Now if we run the application, we will see: Works! The complete source code is available at the following address (if you notice a mistake, comments are welcome!).



IO port: 10, data: 0

IO port: 10, data: 1

IO port: 10, data: 2

IO port: 10, data: 3

IO port: 10, data: 4

...








Do you call it the core?



Most likely, all this is not very impressive. How about running the Linux kernel instead?

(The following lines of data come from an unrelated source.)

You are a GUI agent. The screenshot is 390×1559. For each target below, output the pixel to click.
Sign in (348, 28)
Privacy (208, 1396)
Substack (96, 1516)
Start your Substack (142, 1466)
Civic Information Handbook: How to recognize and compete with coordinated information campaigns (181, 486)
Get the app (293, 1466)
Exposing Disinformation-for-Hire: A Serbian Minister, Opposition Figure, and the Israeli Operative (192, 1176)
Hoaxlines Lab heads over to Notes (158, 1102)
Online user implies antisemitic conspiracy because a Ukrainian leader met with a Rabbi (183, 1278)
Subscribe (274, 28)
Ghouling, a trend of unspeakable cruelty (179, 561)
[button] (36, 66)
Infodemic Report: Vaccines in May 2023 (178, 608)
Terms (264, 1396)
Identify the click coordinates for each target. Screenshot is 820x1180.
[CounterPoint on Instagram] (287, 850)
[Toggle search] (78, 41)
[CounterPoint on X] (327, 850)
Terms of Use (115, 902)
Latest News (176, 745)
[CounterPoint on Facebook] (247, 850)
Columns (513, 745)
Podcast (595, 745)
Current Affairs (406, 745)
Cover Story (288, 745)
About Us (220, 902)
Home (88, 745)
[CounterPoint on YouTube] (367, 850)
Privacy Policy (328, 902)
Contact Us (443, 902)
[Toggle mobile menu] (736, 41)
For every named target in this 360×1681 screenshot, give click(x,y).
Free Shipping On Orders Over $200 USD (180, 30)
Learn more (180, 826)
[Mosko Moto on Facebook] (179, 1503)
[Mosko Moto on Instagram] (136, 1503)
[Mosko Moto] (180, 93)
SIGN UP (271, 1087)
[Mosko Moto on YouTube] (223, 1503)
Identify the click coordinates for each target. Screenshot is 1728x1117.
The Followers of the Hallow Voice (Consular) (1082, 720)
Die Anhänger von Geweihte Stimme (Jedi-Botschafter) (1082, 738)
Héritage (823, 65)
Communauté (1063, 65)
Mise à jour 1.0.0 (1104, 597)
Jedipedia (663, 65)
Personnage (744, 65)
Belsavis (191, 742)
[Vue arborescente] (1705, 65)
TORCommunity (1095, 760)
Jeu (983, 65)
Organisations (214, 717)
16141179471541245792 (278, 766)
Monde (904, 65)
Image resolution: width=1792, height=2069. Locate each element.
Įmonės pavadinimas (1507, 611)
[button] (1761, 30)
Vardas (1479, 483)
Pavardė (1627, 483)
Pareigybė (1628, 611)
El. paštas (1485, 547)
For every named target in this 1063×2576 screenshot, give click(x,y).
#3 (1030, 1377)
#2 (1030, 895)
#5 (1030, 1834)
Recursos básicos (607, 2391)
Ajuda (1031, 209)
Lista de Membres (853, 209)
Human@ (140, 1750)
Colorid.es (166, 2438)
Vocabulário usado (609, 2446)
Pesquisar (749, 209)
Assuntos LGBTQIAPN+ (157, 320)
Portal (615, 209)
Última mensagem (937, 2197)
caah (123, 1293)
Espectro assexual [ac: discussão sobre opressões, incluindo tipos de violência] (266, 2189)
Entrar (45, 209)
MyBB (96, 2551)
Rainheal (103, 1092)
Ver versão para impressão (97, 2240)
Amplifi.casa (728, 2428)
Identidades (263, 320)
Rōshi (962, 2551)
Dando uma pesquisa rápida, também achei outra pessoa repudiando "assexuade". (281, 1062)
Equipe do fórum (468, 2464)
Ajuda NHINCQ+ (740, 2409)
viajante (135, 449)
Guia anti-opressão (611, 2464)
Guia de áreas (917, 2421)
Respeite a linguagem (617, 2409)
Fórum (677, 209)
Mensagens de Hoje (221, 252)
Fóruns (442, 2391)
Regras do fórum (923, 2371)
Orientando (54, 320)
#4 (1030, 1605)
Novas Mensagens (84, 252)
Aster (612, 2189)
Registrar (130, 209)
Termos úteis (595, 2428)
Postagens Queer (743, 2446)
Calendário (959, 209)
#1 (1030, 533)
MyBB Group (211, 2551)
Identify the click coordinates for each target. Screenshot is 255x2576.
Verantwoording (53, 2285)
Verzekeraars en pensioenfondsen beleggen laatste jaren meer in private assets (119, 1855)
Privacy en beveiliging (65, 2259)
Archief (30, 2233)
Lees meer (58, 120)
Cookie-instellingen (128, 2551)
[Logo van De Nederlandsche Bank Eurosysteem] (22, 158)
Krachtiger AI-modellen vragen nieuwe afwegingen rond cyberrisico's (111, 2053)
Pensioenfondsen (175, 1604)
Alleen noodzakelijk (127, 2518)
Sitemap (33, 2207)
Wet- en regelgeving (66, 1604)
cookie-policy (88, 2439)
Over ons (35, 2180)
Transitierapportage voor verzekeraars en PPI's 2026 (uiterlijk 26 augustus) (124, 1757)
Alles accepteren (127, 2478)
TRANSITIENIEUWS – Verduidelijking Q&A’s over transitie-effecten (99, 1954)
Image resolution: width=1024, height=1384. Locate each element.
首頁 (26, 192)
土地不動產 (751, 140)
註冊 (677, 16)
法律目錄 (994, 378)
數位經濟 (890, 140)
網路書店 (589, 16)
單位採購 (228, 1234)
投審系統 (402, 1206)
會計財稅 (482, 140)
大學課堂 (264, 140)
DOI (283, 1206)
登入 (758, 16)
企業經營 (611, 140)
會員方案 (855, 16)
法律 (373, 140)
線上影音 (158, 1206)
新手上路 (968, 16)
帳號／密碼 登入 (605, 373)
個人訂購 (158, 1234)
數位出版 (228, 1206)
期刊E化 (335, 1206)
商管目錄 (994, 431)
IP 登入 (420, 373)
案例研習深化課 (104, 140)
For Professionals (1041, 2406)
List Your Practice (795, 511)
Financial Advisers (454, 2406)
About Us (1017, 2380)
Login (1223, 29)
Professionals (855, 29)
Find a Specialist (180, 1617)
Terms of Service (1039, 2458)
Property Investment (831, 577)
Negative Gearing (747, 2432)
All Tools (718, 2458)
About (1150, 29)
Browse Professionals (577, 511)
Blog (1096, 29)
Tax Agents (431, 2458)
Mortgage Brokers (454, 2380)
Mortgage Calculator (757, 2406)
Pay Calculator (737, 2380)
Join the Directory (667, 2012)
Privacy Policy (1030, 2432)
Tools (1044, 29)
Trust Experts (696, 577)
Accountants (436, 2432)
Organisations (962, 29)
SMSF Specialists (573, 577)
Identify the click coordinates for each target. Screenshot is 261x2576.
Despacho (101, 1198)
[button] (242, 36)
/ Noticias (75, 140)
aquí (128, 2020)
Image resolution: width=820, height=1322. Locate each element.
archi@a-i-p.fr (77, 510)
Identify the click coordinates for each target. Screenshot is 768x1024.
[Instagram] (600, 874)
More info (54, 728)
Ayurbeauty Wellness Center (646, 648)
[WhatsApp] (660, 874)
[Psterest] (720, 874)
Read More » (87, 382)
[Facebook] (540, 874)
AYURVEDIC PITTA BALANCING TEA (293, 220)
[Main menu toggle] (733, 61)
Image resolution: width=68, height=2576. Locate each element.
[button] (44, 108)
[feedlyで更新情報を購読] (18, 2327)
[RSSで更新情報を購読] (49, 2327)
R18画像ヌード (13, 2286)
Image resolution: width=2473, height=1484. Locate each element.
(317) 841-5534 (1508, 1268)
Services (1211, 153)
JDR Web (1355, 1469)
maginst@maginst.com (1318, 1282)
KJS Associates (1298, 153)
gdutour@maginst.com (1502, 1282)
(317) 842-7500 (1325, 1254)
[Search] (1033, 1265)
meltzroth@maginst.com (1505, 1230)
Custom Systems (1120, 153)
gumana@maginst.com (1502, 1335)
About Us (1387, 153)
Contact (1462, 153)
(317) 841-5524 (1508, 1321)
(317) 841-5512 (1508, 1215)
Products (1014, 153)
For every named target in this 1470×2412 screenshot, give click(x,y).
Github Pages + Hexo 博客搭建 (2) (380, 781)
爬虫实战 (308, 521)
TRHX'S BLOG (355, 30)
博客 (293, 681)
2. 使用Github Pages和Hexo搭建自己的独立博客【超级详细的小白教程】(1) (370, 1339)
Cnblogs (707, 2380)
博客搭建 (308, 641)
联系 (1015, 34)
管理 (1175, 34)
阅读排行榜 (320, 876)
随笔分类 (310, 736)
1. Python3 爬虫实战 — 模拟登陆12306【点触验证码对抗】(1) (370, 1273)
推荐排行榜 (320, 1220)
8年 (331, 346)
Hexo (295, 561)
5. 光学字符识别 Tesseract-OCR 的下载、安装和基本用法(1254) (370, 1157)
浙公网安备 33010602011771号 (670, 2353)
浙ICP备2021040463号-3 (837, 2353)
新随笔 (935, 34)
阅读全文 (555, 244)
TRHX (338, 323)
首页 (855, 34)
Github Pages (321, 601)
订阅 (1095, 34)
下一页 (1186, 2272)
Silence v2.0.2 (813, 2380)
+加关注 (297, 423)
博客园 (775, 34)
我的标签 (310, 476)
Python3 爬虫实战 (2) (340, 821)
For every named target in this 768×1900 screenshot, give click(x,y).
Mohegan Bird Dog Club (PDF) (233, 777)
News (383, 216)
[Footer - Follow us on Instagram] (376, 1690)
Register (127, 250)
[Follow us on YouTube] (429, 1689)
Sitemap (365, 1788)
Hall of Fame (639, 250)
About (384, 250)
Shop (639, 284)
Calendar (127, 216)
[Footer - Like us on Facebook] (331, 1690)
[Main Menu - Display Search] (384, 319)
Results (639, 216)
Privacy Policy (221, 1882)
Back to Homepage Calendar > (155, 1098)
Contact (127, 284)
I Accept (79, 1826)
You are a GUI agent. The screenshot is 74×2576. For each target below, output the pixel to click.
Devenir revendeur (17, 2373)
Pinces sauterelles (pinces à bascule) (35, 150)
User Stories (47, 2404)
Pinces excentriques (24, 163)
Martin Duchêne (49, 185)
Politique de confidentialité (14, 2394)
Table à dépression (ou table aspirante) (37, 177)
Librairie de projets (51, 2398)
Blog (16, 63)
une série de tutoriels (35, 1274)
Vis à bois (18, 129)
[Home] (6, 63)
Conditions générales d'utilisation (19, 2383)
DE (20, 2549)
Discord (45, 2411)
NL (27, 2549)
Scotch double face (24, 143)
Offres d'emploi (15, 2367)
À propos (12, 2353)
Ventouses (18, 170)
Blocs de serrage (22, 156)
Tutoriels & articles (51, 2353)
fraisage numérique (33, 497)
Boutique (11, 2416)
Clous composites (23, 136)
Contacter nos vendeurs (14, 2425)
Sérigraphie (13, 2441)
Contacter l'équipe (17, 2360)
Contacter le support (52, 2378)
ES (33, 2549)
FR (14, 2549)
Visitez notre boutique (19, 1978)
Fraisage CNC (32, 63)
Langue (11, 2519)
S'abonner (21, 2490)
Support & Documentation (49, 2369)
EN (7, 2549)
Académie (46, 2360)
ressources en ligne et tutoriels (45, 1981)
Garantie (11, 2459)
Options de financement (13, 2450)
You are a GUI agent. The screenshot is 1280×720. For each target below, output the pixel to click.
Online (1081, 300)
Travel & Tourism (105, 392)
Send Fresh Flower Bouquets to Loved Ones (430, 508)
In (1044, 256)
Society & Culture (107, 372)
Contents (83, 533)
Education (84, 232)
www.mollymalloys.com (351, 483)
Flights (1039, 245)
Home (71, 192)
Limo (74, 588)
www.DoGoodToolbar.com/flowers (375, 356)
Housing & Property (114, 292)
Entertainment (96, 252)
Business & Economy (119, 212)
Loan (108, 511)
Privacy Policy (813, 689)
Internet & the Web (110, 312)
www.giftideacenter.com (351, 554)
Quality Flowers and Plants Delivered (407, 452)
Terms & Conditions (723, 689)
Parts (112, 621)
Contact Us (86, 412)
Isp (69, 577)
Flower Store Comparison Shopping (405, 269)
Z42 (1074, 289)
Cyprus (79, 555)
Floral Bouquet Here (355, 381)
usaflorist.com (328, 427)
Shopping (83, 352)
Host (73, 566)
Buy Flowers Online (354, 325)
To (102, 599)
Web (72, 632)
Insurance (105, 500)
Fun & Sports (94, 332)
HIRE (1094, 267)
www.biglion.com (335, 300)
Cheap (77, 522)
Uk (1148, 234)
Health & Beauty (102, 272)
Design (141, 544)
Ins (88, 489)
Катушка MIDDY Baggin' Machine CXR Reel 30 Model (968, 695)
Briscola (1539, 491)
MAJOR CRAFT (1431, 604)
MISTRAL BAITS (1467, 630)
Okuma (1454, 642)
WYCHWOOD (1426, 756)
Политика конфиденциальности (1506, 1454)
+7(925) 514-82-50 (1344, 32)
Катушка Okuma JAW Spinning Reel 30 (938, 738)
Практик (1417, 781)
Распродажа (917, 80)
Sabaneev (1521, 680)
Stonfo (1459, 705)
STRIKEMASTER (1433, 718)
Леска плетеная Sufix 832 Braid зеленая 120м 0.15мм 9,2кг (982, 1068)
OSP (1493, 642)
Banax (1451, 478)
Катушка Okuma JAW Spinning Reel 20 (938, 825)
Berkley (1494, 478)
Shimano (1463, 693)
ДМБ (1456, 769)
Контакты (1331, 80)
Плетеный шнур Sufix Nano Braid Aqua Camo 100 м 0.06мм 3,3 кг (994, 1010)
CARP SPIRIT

The beginning will be the same: open / dev / kvm , create a virtual machine, etc. However, we need a few more ioctl calls at the virtual machine level to add a periodic interval timer, initialize TSS (required for Intel chips) and add an interrupt controller:



ioctl(vm_fd, KVM_SET_TSS_ADDR, 0xffffd000);
uint64_t map_addr = 0xffffc000;
ioctl(vm_fd, KVM_SET_IDENTITY_MAP_ADDR, &map_addr);
ioctl(vm_fd, KVM_CREATE_IRQCHIP, 0);
struct kvm_pit_config pit = { .flags = 0 };
ioctl(vm_fd, KVM_CREATE_PIT2, &pit);


We will also need to change the way the registers are initialized. The Linux kernel needs protected mode, so we enable it in the register flags and initialize the base, selector, granularity for each special case:



sregs.cs.base = 0;
sregs.cs.limit = ~0;
sregs.cs.g = 1;

sregs.ds.base = 0;
sregs.ds.limit = ~0;
sregs.ds.g = 1;

sregs.fs.base = 0;
sregs.fs.limit = ~0;
sregs.fs.g = 1;

sregs.gs.base = 0;
sregs.gs.limit = ~0;
sregs.gs.g = 1;

sregs.es.base = 0;
sregs.es.limit = ~0;
sregs.es.g = 1;

sregs.ss.base = 0;
sregs.ss.limit = ~0;
sregs.ss.g = 1;

sregs.cs.db = 1;
sregs.ss.db = 1;
sregs.cr0 |= 1; // enable protected mode

regs.rflags = 2;
regs.rip = 0x100000; // This is where our kernel code starts
regs.rsi = 0x10000; // This is where our boot parameters start


What are the boot parameters and why can't you just boot the kernel at address zero? It's time to learn more about the bzImage format.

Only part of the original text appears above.